The Big Doll House (Jack Hill / U.S.-Philippines, 1971):
(Bamboo Dolls House; Women's Penitentiary)

The governing force is the gutty freedom of the American International exploitation-artisan, described once by Quentin Tarantino as the ability to direct Battle of Algiers as long as it took place inside a women's prison. Jack Hill's brisk style is established in Judy Brown's truck ride to a peculiarly Teutonic, Third World penitentiary, where female convicts work in sugar cane fields (or, when a catfight is in order, mud) and dissenters are stashed in bamboo cages.
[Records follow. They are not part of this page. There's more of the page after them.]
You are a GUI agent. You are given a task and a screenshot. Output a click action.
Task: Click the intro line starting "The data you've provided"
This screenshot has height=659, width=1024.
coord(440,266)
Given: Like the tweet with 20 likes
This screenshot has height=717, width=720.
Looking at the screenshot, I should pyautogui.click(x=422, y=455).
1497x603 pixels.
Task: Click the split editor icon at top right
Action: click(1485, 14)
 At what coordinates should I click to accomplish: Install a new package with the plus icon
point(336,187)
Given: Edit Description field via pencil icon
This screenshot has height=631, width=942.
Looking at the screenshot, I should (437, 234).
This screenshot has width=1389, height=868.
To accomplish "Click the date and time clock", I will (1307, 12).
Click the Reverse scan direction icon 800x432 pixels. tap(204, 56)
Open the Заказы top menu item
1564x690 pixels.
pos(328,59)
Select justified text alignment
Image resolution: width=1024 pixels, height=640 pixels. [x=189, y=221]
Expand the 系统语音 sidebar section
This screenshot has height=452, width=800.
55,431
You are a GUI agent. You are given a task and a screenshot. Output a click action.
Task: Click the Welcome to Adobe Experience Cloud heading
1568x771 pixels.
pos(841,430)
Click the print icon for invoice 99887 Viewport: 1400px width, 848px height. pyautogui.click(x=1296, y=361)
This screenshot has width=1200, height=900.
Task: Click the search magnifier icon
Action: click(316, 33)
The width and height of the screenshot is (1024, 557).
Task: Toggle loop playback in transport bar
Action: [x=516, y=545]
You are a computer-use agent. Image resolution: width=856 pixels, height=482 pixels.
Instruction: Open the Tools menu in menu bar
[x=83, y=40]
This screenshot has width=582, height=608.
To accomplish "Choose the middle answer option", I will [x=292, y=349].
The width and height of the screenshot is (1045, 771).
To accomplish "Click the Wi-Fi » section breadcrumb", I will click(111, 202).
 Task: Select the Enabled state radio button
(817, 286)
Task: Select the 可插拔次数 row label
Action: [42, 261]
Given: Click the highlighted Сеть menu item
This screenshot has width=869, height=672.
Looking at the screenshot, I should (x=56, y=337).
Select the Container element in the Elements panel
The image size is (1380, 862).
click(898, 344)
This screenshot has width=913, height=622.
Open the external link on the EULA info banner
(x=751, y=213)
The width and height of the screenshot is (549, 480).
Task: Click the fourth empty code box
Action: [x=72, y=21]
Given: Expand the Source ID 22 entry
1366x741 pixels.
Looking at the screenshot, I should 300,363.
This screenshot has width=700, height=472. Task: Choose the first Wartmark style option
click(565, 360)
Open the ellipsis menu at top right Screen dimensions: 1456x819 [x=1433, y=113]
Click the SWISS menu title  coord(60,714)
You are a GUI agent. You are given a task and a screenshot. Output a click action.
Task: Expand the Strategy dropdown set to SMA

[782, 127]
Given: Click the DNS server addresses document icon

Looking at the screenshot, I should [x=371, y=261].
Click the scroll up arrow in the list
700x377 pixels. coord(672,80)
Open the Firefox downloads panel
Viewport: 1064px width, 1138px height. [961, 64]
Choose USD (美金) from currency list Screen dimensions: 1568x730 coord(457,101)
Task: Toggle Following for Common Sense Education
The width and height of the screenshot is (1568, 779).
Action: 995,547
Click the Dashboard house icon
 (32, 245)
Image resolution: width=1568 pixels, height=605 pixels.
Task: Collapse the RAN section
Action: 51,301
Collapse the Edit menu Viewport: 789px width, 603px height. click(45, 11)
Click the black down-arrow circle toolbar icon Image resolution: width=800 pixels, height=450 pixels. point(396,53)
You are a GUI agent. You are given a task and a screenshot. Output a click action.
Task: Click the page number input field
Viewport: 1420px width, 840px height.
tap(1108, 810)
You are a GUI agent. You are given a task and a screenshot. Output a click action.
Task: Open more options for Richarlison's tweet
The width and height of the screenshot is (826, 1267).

Her cellmates include tough-gal Roberta Collins, political prisoner Pat Woodell, lush snitch Pam Grier, and dazed junkie Brooke Mills, who does hair-twirling interpretative dance when she gets her fix; all of them wear the prison's uniform, orange tunics that barely cover the tops of their thighs. The hothouse atmosphere avails itself of Cromwell's Caged, Stalag 17 and, when guys are around, Shock Corridor's nympho ward -- Collins catches Jerry Franks peeping during shower time and is within moments awaiting him with a shiv ("Get it up or I'll cut it off!"), Sid Haig feels the force of Grier's cooch through the bars, it's "like a vise." While the heroines appropriate the violence of repressed masculinity into their survival, the villains have their identities ruled by it: Sadistic head guard Kathryn Lodern keeps a torture chamber stocked with cobras, Christiane Schmidtmer as the warden vacillates between concerned principal and masked commandant on top of a barbed-wire throne. An uproarious product of the Corman factory, filmed by Hill with a luxuriant eye for the Philippines, an appreciation for offhand poesy ("Don't let your alligator mouth override your humming-bird ass"), and a rather Sirkian direction of actresses. With Gina Stuart, and Jack Davis.